Las elecciones del domingo son la escenificación de la parálisis. Los únicos que tienen un discurso europeo son los euroescépticos y los eurófobos. Ellos sí hablan de Europa, para denostarla, para desmontarla. Los europeístas hablan de sus cosas nacionales, de su letra pequeña, como en el caso de España. No hay un proyecto europeo fresco, capaz de entusiasmar a las personas.
No hay alternativas a la política de ajuste, al recorte, al aplastamiento ciudadano. No hay discurso de izquierda, más allá del soplo fresco de Syriza en Grecia o el runrún portugués sobre la revolución de los claveles. Pero esta Europa incapaz sigue siendo mejor que las viejas naciones, juntos nos defendemos mejor en un mundo nuevo.
Este discurso del portavoz de Los Verdes, Daniel Cohn-Bendit, es la prueba: hay ideas, hay valores. Pero están en minoría, deslavazados, inconexos. El domingo saldrá más de lo mismo salga quien salga. Al menos se ha dado un paso: el presidente de la Comisión Europea saldrá del Parlamento de Estrasburgo, será el conservador Jean-Claude Juncker o el socialdemócrata Martin Schulz, cualquiera de los dos mejora al mortecino Barroso que, por ser poco, ni siquiera se le recuerda como el anfitrión de la foto de las Azores.

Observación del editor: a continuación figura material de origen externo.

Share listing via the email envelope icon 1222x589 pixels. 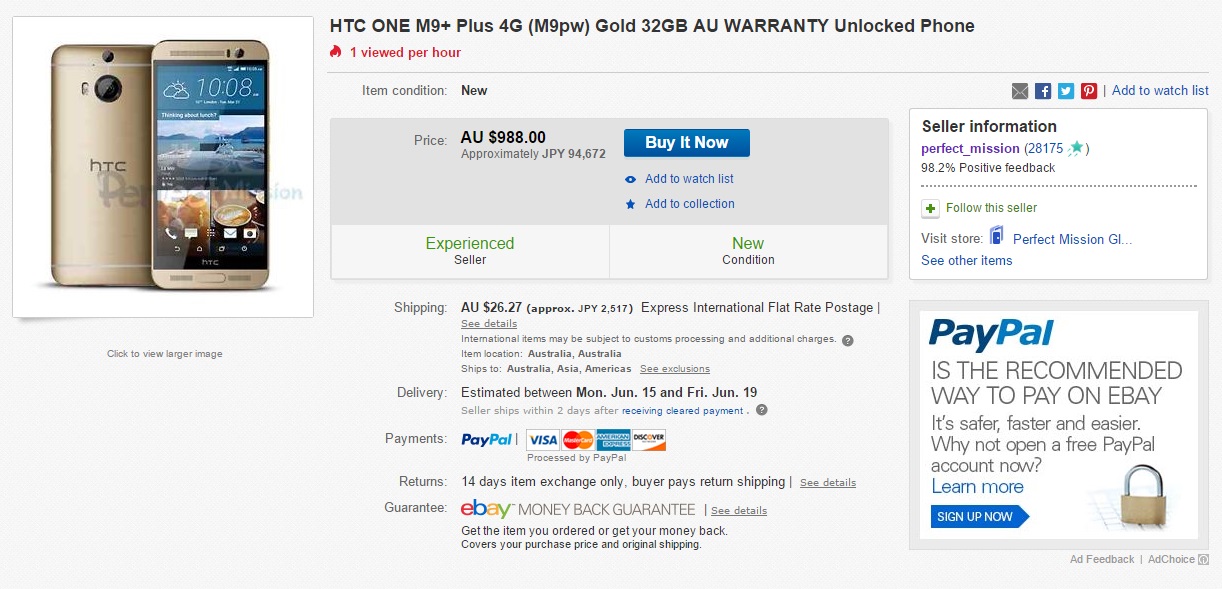(x=1020, y=91)
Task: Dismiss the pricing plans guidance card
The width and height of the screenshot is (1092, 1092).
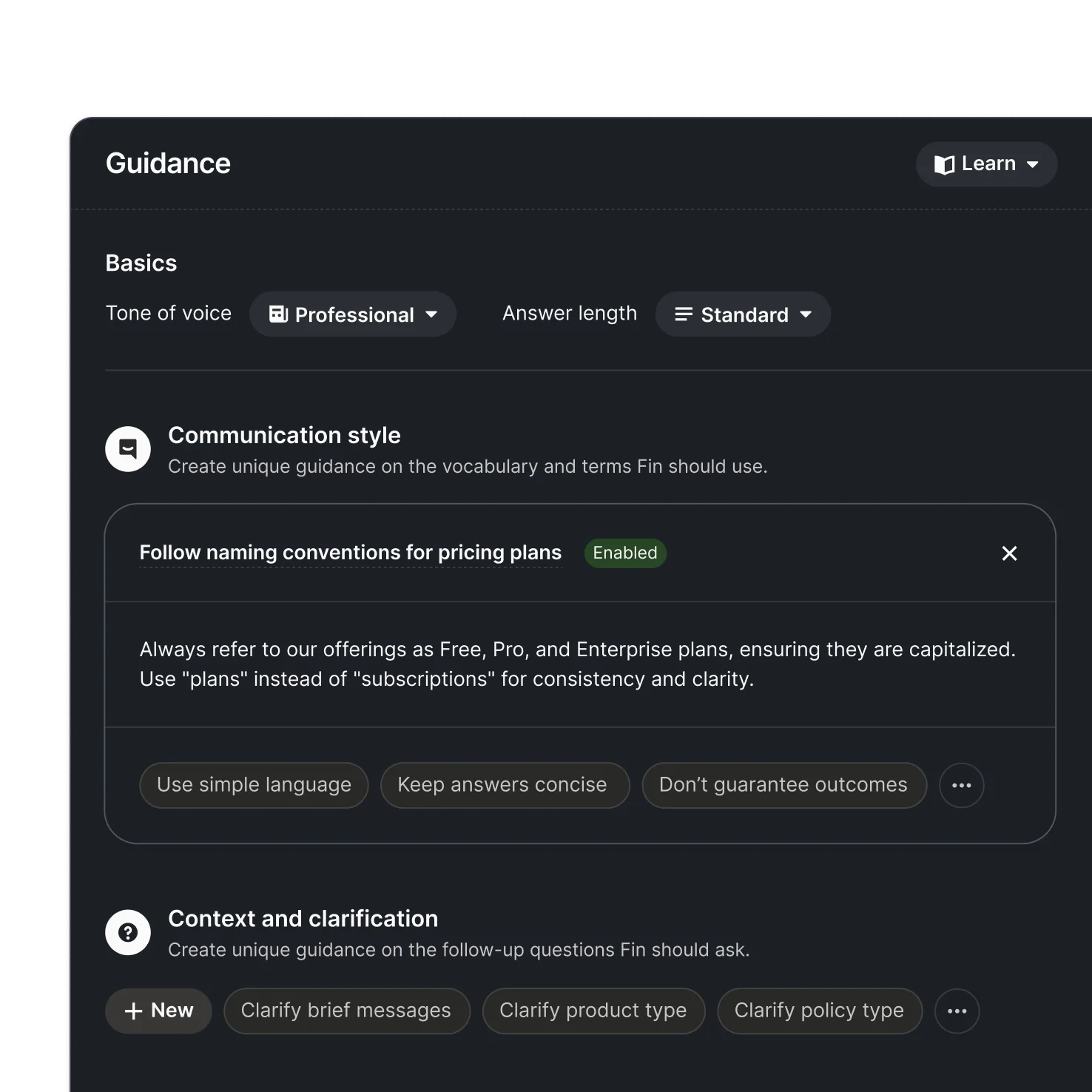Action: click(x=1009, y=553)
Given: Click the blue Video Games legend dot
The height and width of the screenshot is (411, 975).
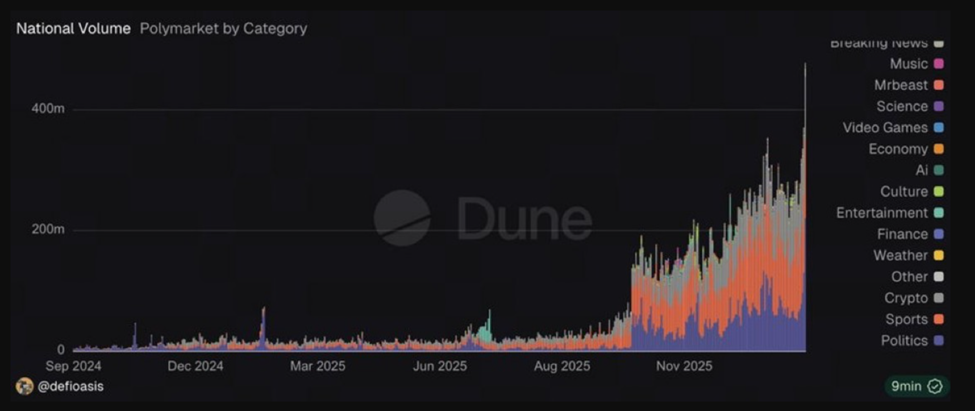Looking at the screenshot, I should click(x=939, y=128).
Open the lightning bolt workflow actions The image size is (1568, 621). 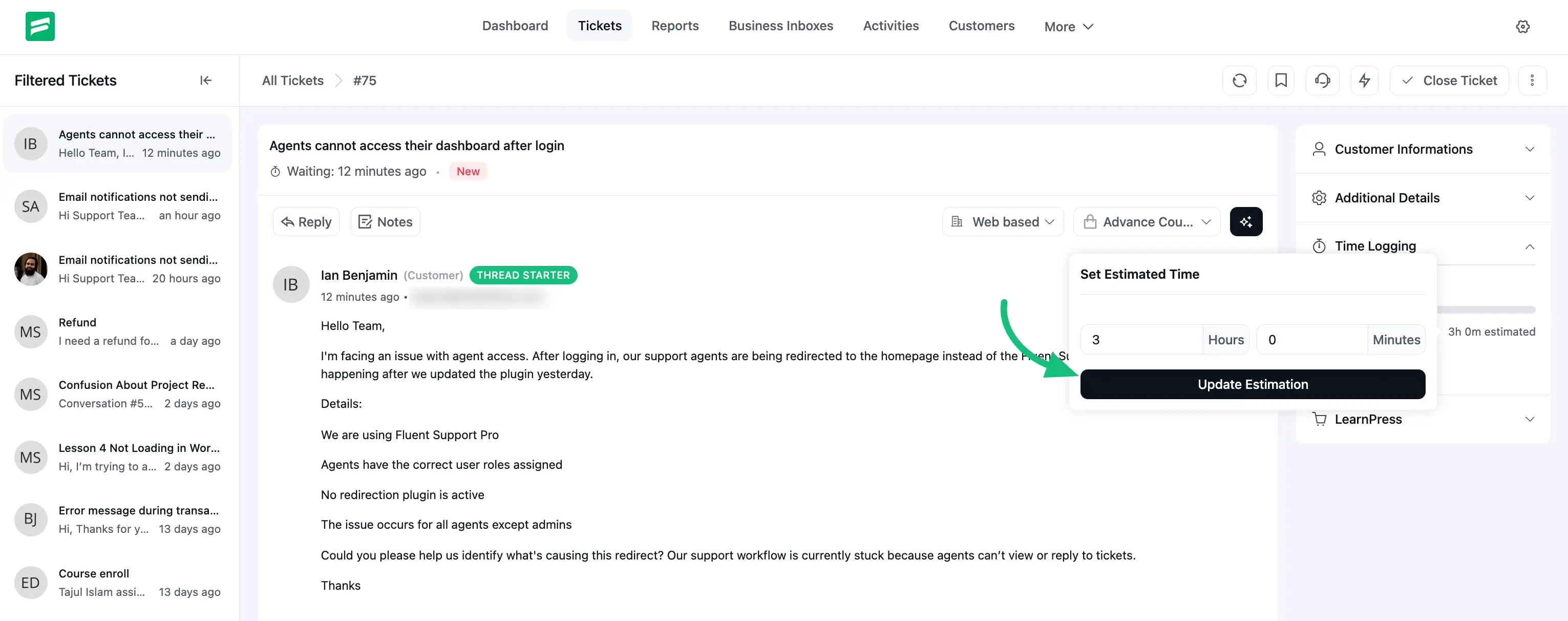point(1364,80)
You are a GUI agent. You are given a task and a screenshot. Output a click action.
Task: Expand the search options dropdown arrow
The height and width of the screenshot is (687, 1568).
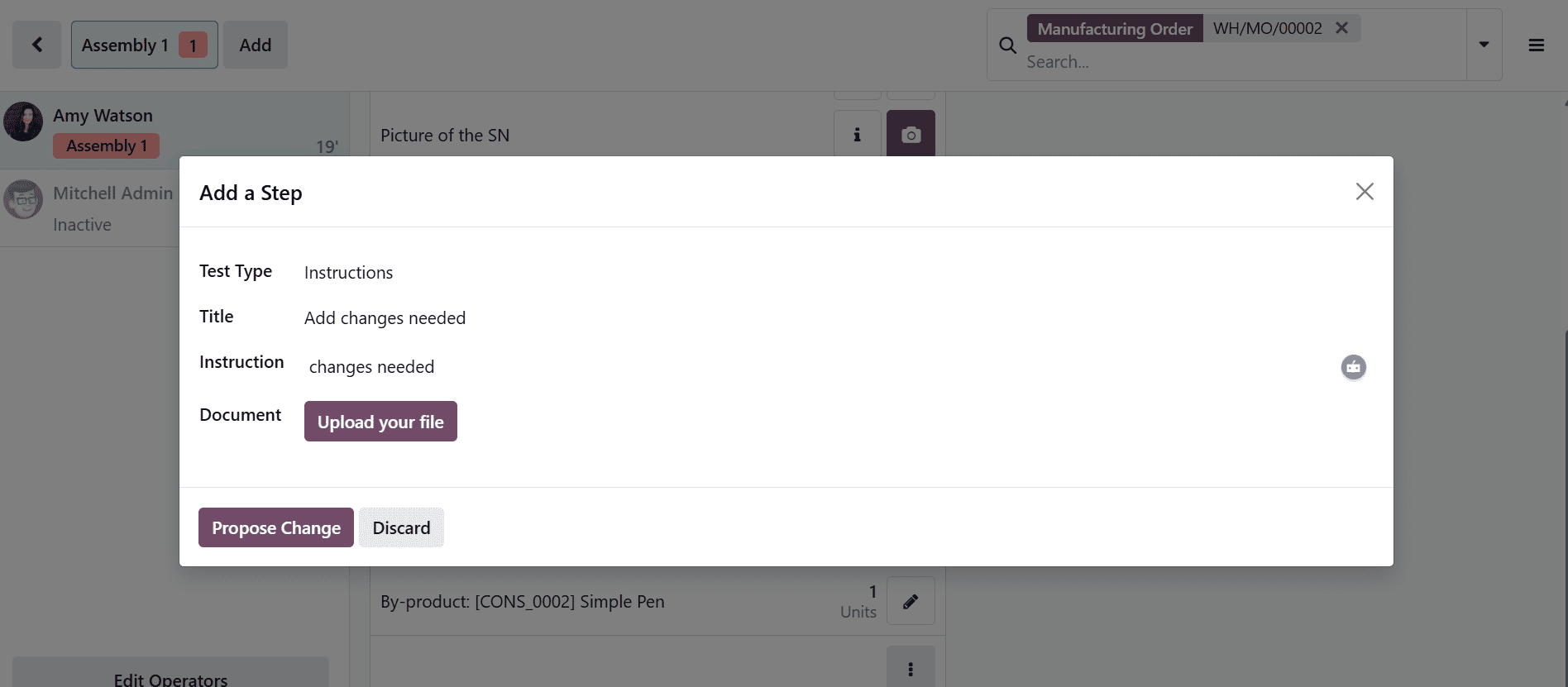[1484, 45]
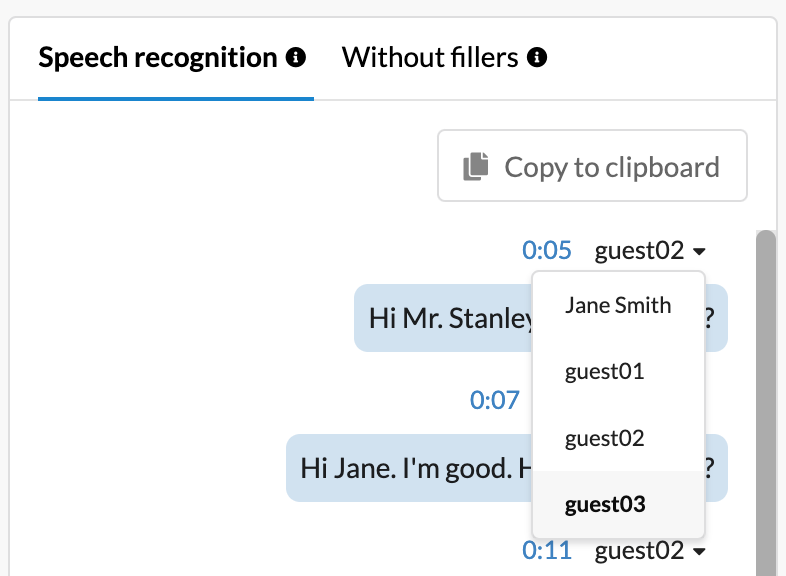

Europa ha estado y está en manos de los burócratas, de los personajes de Franz Kafka. Platón dijo que cuando el ciudadano se desentiende de la política le gobiernan los mediocres.
Si en los bolsillos de los ciudadanos de 18 países está Europa en forma de euros, en los pasaportes de los 28 sigue la nación, la tribu, el problema. Falta valentía, capacidad política para el siguiente paso: un federalismo europeo, una ciudadanía común. Todo el andamiaje europeo está basado en un equilibrio precario, en pactos in extremis. La decisión mayoritaria es no tomar decisiones. Reunirse, organizar cumbres que parecen abocadas al desastre y se salvan de madrugada con un comunicado que lo aplaza todo hasta la siguiente cumbre. La crisis económica mundial ha quebrado el sistema de decisiones (decide Alemania) y puesto de manifiesto la urgencia de cambios de funcionamiento interno que no se acometen. La parálisis es total. En ese estancamiento brilla la extrema derecha.